(Dataset entries)
=== Begin Enclosure ===

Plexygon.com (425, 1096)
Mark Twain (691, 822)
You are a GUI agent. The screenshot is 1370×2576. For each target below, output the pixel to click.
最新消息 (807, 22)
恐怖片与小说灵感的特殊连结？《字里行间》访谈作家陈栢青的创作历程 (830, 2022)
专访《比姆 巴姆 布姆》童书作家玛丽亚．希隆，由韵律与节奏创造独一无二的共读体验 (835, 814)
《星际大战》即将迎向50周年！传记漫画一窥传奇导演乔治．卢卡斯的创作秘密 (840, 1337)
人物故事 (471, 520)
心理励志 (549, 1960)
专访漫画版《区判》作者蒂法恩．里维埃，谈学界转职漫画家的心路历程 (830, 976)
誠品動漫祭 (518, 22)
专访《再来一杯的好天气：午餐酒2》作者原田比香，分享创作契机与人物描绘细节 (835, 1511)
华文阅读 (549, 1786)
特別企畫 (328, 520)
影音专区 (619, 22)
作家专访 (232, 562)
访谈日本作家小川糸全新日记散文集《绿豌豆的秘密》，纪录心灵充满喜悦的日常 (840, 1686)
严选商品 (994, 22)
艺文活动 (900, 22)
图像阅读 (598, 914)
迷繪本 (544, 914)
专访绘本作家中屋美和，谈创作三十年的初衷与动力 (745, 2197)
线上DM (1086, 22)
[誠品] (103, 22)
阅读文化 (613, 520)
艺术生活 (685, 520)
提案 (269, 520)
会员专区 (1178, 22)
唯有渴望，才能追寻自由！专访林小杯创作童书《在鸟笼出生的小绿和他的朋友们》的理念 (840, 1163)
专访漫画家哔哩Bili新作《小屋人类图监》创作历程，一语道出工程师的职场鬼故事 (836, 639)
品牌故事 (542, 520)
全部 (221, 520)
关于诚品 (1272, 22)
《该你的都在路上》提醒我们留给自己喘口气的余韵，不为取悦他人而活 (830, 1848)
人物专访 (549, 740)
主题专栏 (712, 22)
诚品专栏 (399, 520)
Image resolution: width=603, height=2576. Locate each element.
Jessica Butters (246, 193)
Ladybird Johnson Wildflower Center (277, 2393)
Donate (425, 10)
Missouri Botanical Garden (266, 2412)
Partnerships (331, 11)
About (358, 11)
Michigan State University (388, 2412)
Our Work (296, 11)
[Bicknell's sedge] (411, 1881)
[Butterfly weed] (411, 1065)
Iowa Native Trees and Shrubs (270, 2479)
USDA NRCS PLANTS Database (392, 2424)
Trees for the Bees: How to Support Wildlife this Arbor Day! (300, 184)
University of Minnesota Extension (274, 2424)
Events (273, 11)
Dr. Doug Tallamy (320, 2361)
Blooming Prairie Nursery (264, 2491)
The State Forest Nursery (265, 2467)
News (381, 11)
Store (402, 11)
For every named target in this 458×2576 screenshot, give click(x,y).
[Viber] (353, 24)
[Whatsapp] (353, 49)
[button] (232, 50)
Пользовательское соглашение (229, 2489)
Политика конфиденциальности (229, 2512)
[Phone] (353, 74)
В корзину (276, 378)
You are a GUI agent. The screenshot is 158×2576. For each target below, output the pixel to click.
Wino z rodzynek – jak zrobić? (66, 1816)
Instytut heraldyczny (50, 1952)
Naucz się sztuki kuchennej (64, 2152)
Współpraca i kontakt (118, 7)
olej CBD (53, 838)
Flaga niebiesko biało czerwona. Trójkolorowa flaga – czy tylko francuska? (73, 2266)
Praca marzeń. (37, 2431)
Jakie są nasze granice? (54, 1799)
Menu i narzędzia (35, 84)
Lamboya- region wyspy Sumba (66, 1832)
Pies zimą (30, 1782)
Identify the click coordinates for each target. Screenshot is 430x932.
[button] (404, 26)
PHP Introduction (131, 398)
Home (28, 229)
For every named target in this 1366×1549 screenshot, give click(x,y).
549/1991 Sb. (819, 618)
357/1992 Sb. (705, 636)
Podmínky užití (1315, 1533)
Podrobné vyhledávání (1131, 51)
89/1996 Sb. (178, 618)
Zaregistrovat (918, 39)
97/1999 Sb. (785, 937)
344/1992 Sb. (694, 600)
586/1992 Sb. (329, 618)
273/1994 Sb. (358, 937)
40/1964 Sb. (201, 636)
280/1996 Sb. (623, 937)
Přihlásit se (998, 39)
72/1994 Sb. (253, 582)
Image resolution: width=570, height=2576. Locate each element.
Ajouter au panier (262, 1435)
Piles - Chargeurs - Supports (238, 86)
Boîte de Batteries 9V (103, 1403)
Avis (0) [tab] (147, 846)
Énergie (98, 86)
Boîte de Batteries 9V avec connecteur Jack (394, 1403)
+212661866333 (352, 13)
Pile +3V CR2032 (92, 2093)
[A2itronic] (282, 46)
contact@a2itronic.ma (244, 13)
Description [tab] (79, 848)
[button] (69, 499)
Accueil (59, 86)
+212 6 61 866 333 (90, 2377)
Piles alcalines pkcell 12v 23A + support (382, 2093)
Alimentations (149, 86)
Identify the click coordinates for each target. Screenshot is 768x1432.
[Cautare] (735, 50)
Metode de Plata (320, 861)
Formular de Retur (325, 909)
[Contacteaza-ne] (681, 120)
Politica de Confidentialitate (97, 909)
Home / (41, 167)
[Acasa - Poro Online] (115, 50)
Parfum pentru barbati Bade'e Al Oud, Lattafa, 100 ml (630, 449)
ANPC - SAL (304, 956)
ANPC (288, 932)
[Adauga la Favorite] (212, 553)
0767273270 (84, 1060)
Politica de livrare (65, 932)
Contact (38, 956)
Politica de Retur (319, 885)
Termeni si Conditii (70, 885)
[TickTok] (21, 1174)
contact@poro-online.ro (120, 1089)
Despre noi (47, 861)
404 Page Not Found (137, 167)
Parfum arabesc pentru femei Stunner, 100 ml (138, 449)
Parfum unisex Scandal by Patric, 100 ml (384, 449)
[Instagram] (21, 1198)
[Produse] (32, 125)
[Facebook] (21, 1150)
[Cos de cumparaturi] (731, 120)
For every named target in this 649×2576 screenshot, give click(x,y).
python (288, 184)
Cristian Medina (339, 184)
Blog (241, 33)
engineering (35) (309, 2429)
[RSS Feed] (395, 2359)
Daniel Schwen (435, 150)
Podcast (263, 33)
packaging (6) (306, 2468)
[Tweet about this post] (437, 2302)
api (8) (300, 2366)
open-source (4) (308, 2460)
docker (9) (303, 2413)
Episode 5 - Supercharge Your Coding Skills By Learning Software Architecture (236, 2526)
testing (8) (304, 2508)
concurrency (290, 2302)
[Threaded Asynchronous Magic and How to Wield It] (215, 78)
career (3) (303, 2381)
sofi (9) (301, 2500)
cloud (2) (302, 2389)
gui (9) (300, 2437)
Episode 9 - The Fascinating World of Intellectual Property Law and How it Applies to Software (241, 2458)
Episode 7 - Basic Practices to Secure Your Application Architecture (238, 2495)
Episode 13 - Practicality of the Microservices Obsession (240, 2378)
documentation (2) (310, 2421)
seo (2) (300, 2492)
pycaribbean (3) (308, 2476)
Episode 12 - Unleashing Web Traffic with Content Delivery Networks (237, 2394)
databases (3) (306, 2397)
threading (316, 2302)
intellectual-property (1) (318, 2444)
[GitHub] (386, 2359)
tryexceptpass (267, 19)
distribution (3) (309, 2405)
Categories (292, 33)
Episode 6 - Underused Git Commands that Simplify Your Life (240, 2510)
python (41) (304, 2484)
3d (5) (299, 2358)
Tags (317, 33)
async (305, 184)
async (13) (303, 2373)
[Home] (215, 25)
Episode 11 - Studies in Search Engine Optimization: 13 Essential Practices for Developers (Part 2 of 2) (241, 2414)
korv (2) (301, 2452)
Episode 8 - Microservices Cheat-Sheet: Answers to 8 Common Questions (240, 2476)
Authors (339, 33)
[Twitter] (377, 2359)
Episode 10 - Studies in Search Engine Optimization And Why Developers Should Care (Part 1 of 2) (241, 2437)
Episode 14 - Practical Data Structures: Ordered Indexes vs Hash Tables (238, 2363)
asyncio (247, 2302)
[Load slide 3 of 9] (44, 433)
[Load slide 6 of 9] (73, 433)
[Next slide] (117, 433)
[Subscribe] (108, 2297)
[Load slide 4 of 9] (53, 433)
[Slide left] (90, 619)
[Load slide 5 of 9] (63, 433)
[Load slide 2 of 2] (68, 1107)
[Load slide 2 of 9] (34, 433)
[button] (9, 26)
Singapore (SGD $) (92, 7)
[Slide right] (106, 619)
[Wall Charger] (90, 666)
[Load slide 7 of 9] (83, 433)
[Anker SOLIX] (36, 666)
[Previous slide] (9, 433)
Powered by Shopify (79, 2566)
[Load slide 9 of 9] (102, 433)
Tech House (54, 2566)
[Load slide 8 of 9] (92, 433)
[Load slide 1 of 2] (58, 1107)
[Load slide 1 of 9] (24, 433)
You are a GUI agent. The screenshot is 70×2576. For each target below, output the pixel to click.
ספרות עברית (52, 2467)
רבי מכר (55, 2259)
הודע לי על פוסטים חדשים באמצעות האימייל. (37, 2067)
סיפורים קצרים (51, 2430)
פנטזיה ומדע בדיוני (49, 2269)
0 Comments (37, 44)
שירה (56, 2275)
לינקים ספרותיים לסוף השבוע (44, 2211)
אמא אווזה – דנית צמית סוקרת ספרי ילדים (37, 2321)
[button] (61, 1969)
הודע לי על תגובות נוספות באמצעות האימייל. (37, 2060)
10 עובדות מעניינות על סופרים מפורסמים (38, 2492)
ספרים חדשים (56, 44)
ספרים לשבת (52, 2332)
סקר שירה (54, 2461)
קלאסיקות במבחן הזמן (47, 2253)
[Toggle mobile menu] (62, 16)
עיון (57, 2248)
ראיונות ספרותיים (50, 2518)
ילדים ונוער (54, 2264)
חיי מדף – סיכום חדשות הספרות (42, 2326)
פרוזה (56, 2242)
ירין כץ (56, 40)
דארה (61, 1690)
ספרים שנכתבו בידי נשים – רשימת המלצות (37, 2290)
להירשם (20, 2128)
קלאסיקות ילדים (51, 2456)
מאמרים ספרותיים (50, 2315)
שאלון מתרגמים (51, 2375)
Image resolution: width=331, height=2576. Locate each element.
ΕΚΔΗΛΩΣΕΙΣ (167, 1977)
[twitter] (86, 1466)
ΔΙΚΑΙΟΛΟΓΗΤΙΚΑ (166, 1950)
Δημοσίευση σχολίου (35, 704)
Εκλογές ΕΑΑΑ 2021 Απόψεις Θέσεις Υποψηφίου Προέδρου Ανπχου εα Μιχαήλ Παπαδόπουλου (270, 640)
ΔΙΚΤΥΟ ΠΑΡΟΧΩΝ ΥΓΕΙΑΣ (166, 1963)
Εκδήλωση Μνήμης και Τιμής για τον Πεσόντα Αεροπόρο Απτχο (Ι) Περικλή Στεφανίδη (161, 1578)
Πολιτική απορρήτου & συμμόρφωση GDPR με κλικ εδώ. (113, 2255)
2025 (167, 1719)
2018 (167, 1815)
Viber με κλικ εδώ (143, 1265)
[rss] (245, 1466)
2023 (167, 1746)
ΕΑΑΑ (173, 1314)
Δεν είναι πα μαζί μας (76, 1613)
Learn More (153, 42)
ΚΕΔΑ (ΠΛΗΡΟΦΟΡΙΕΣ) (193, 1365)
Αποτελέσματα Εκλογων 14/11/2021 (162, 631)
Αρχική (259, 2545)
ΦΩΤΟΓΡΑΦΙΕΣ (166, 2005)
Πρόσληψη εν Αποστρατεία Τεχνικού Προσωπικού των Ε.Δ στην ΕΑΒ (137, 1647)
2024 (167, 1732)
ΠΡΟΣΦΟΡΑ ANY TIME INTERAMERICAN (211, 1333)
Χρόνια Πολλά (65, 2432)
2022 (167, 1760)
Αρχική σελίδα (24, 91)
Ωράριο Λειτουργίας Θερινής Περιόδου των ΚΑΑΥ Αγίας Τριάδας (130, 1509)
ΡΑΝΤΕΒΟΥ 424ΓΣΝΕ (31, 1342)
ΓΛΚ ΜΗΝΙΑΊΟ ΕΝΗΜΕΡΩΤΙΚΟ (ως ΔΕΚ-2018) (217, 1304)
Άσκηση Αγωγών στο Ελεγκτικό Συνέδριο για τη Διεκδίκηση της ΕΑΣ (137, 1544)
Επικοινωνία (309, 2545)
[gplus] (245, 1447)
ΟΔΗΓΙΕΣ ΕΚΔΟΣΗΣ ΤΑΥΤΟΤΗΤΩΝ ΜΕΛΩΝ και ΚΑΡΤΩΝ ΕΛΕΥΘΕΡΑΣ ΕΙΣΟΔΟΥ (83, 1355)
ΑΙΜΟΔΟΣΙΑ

=== End Enclosure ===

What the task asks »
Retype only the lines above between the line with "图像阅读 (598, 914)" and the line with "Image resolution: width=603, height=2576.", counting those two lines as well, and keep every character as it is.

Output of the task »
图像阅读 (598, 914)
迷繪本 (544, 914)
专访绘本作家中屋美和，谈创作三十年的初衷与动力 (745, 2197)
线上DM (1086, 22)
[誠品] (103, 22)
阅读文化 (613, 520)
艺术生活 (685, 520)
提案 (269, 520)
会员专区 (1178, 22)
唯有渴望，才能追寻自由！专访林小杯创作童书《在鸟笼出生的小绿和他的朋友们》的理念 (840, 1163)
专访漫画家哔哩Bili新作《小屋人类图监》创作历程，一语道出工程师的职场鬼故事 (836, 639)
品牌故事 (542, 520)
全部 (221, 520)
关于诚品 (1272, 22)
《该你的都在路上》提醒我们留给自己喘口气的余韵，不为取悦他人而活 (830, 1848)
人物专访 (549, 740)
主题专栏 (712, 22)
诚品专栏 (399, 520)
Image resolution: width=603, height=2576. Locate each element.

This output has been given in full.